• _What you should do_
The whole listing below is to be returned without alteration.
=-=-=
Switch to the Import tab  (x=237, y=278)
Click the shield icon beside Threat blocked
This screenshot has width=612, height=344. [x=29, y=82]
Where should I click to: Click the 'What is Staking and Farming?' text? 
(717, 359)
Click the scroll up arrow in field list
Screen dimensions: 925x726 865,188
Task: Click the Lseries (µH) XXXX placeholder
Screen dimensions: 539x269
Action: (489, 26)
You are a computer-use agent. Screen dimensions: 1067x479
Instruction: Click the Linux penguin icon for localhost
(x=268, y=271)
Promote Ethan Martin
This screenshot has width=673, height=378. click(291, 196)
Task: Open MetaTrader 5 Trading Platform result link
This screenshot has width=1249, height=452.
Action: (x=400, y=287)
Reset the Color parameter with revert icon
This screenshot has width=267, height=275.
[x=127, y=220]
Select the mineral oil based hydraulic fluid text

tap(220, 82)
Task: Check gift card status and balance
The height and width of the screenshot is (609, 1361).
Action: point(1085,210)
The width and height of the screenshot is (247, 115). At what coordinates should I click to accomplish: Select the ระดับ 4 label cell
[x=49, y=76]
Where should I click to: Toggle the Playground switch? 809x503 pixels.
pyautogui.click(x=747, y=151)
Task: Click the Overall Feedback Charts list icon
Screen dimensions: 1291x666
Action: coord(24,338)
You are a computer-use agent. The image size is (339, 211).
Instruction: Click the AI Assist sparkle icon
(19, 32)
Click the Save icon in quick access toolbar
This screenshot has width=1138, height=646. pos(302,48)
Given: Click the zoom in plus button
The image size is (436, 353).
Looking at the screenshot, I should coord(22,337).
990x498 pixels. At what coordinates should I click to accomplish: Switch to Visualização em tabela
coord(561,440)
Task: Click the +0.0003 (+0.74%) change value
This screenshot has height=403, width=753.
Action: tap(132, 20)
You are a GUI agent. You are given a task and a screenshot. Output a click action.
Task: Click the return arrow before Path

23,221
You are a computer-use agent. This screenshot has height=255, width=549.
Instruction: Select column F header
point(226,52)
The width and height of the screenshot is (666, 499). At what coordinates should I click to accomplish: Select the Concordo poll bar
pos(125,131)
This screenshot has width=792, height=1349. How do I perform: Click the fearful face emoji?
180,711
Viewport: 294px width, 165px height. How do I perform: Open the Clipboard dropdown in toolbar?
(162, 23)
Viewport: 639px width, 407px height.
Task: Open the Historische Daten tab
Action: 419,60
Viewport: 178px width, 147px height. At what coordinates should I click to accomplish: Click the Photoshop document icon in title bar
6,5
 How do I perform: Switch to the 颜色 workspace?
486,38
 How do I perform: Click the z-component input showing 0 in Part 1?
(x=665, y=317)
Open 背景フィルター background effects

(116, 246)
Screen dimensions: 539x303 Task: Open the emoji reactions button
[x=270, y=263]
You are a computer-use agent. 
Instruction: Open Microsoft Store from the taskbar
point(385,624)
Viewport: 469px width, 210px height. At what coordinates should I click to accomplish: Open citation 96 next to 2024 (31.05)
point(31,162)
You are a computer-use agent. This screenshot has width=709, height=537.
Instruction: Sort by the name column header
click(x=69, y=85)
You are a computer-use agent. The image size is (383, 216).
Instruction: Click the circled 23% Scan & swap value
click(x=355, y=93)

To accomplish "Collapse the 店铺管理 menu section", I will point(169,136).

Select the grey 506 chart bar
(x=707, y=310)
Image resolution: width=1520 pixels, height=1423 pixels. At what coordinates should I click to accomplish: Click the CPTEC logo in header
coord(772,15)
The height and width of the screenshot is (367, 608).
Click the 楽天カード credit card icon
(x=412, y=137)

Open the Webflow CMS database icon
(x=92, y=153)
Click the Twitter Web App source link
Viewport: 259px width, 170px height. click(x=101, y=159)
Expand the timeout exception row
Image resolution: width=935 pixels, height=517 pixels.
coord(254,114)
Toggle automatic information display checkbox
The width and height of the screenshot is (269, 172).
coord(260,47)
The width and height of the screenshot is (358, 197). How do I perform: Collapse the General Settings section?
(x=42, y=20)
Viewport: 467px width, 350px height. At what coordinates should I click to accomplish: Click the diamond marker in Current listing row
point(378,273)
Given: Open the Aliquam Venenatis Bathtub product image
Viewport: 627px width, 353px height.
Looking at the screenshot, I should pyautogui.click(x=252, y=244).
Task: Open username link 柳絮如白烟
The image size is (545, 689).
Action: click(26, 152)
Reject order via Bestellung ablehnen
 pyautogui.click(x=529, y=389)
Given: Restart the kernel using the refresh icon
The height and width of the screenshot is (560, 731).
=-=-=
• _Result of the exercise_
Switch to the Import tab  (x=237, y=278)
Click the shield icon beside Threat blocked
This screenshot has width=612, height=344. [x=29, y=82]
Where should I click to: Click the 'What is Staking and Farming?' text? 
(717, 359)
Click the scroll up arrow in field list
Screen dimensions: 925x726 865,188
Task: Click the Lseries (µH) XXXX placeholder
Screen dimensions: 539x269
Action: (489, 26)
You are a computer-use agent. Screen dimensions: 1067x479
Instruction: Click the Linux penguin icon for localhost
(x=268, y=271)
Promote Ethan Martin
This screenshot has width=673, height=378. click(291, 196)
Task: Open MetaTrader 5 Trading Platform result link
This screenshot has width=1249, height=452.
Action: (x=400, y=287)
Reset the Color parameter with revert icon
This screenshot has width=267, height=275.
[x=127, y=220]
Select the mineral oil based hydraulic fluid text

tap(220, 82)
Task: Check gift card status and balance
The height and width of the screenshot is (609, 1361).
Action: point(1085,210)
The width and height of the screenshot is (247, 115). At what coordinates should I click to accomplish: Select the ระดับ 4 label cell
[x=49, y=76]
Where should I click to: Toggle the Playground switch? 809x503 pixels.
pyautogui.click(x=747, y=151)
Task: Click the Overall Feedback Charts list icon
Screen dimensions: 1291x666
Action: coord(24,338)
You are a computer-use agent. The image size is (339, 211).
Instruction: Click the AI Assist sparkle icon
(19, 32)
Click the Save icon in quick access toolbar
This screenshot has width=1138, height=646. pos(302,48)
Given: Click the zoom in plus button
The image size is (436, 353).
Looking at the screenshot, I should coord(22,337).
990x498 pixels. At what coordinates should I click to accomplish: Switch to Visualização em tabela
coord(561,440)
Task: Click the +0.0003 (+0.74%) change value
This screenshot has height=403, width=753.
Action: tap(132, 20)
You are a GUI agent. You are given a task and a screenshot. Output a click action.
Task: Click the return arrow before Path

23,221
You are a computer-use agent. This screenshot has height=255, width=549.
Instruction: Select column F header
point(226,52)
The width and height of the screenshot is (666, 499). At what coordinates should I click to accomplish: Select the Concordo poll bar
pos(125,131)
This screenshot has width=792, height=1349. How do I perform: Click the fearful face emoji?
180,711
Viewport: 294px width, 165px height. How do I perform: Open the Clipboard dropdown in toolbar?
(162, 23)
Viewport: 639px width, 407px height.
Task: Open the Historische Daten tab
Action: 419,60
Viewport: 178px width, 147px height. At what coordinates should I click to accomplish: Click the Photoshop document icon in title bar
6,5
 How do I perform: Switch to the 颜色 workspace?
486,38
 How do I perform: Click the z-component input showing 0 in Part 1?
(x=665, y=317)
Open 背景フィルター background effects

(116, 246)
Screen dimensions: 539x303 Task: Open the emoji reactions button
[x=270, y=263]
You are a computer-use agent. 
Instruction: Open Microsoft Store from the taskbar
point(385,624)
Viewport: 469px width, 210px height. At what coordinates should I click to accomplish: Open citation 96 next to 2024 (31.05)
point(31,162)
You are a computer-use agent. This screenshot has width=709, height=537.
Instruction: Sort by the name column header
click(x=69, y=85)
You are a computer-use agent. The image size is (383, 216).
Instruction: Click the circled 23% Scan & swap value
click(x=355, y=93)

To accomplish "Collapse the 店铺管理 menu section", I will point(169,136).

Select the grey 506 chart bar
(x=707, y=310)
Image resolution: width=1520 pixels, height=1423 pixels. At what coordinates should I click to accomplish: Click the CPTEC logo in header
coord(772,15)
The height and width of the screenshot is (367, 608).
Click the 楽天カード credit card icon
(x=412, y=137)

Open the Webflow CMS database icon
(x=92, y=153)
Click the Twitter Web App source link
Viewport: 259px width, 170px height. click(x=101, y=159)
Expand the timeout exception row
Image resolution: width=935 pixels, height=517 pixels.
coord(254,114)
Toggle automatic information display checkbox
The width and height of the screenshot is (269, 172).
coord(260,47)
The width and height of the screenshot is (358, 197). How do I perform: Collapse the General Settings section?
(x=42, y=20)
Viewport: 467px width, 350px height. At what coordinates should I click to accomplish: Click the diamond marker in Current listing row
point(378,273)
Given: Open the Aliquam Venenatis Bathtub product image
Viewport: 627px width, 353px height.
Looking at the screenshot, I should pyautogui.click(x=252, y=244).
Task: Open username link 柳絮如白烟
The image size is (545, 689).
Action: click(26, 152)
Reject order via Bestellung ablehnen
 pyautogui.click(x=529, y=389)
Given: Restart the kernel using the refresh icon
The height and width of the screenshot is (560, 731).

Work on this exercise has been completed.